::: Text under study

Back in December 2019, I was ecstatic to receive an offer to teach a third-year protein biochemistry course for the SFU Department of Molecular Biology and Biochemistry during the spring semester. Throughout Christmas break I spent hours preparing my courses while juggling family duties. It was during this time that the world started to see COVID-19 unfolding in Wuhan, China.

My husband is a frontline healthcare worker, and he also runs his own family clinic in the community. He was concerned back in January about how the infection could spread widely in Canada, so he told me that I should prepare to teach online. While I started looking for online teaching tools, deep down I remained cautiously optimistic, hoping it would never happen.

As a first-time instructor, I enjoyed sharing my recent SFU graduate school experiences with my students. The classes were going well, with many engaged and talented students. I still vividly remember the last in-person class with my students, where I said that I hoped the spread of the virus would not get so serious that classes would be cancelled. The next day, on March 13, we received an email from the university saying all in-person classes were now cancelled.

At the same time, stressors from my husband’s work really started to impact our family life. When the pandemic started to unfold in mid-March I was anxious, worrying that he might be exposed, and the potential risk he might bring home to me and to our young daughters, a seven-year-old and a ten-month-old.

::::::

Task list
1/ List every month named in the passage.
2/ Do these statements agree with the passage? Answer yes or no for each and quote the words that decide it.
(a) The writer was offered a third-year protein biochemistry course.
(b) The writer's husband advised preparing to teach online in March.
(c) The university announced the cancellation of in-person classes by phone.
3/ According to the passage, on what date did the university's email cancelling all in-person classes arrive?

::: Record excerpts

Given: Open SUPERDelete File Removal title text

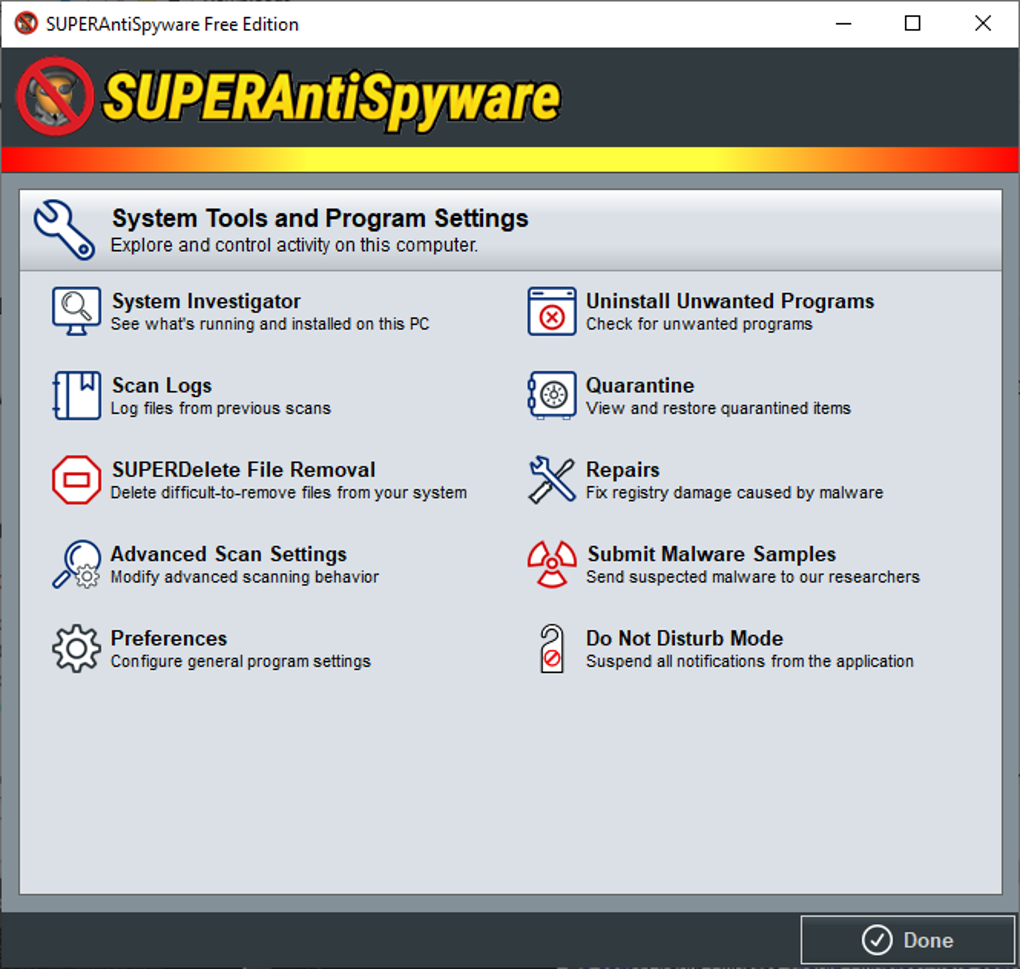Looking at the screenshot, I should (x=243, y=470).
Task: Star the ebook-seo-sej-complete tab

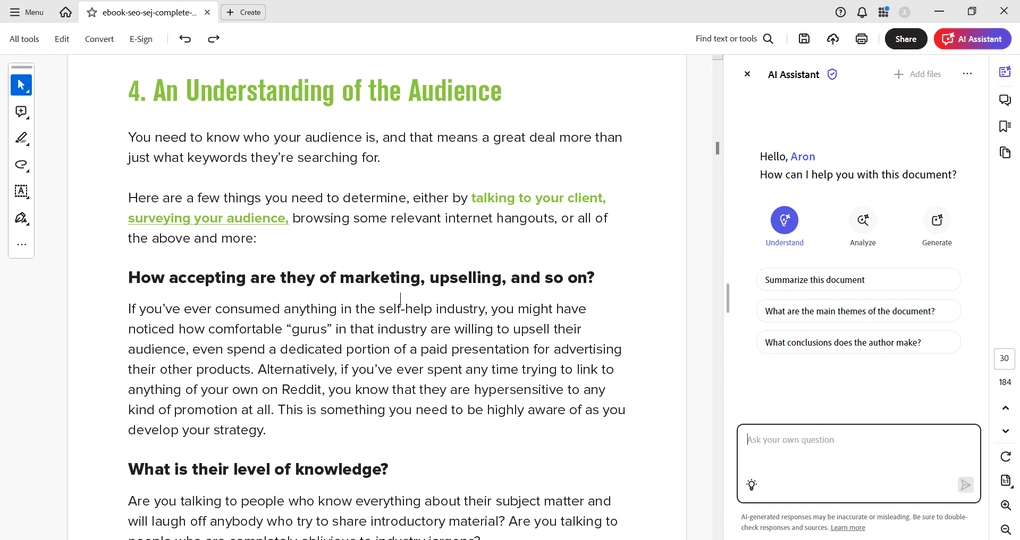Action: [x=92, y=12]
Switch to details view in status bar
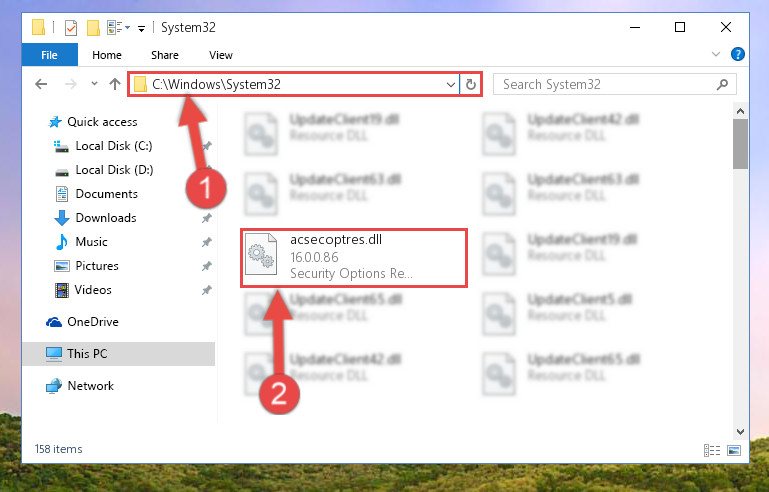This screenshot has width=769, height=492. [712, 450]
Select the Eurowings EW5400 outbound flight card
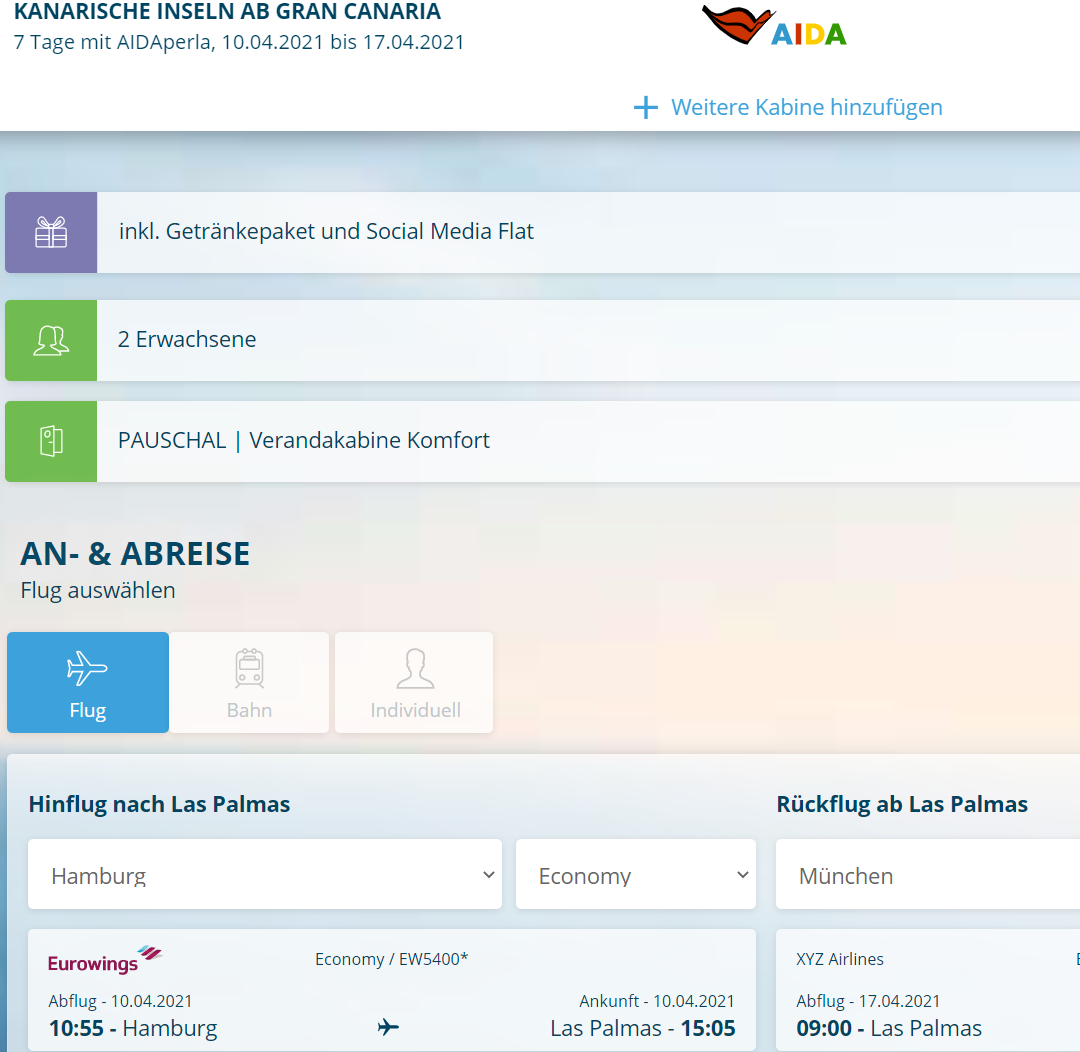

::::::

Results of the tasks
1/ December, January, March

2/
(a) Yes: "an offer to teach a third-year protein biochemistry course"
(b) No: "He was concerned back in January about how the infection could spread widely in Canada, so he told me that I should prepare to teach online."
(c) No: "we received an email from the university saying all in-person classes were now cancelled"

3/ March 13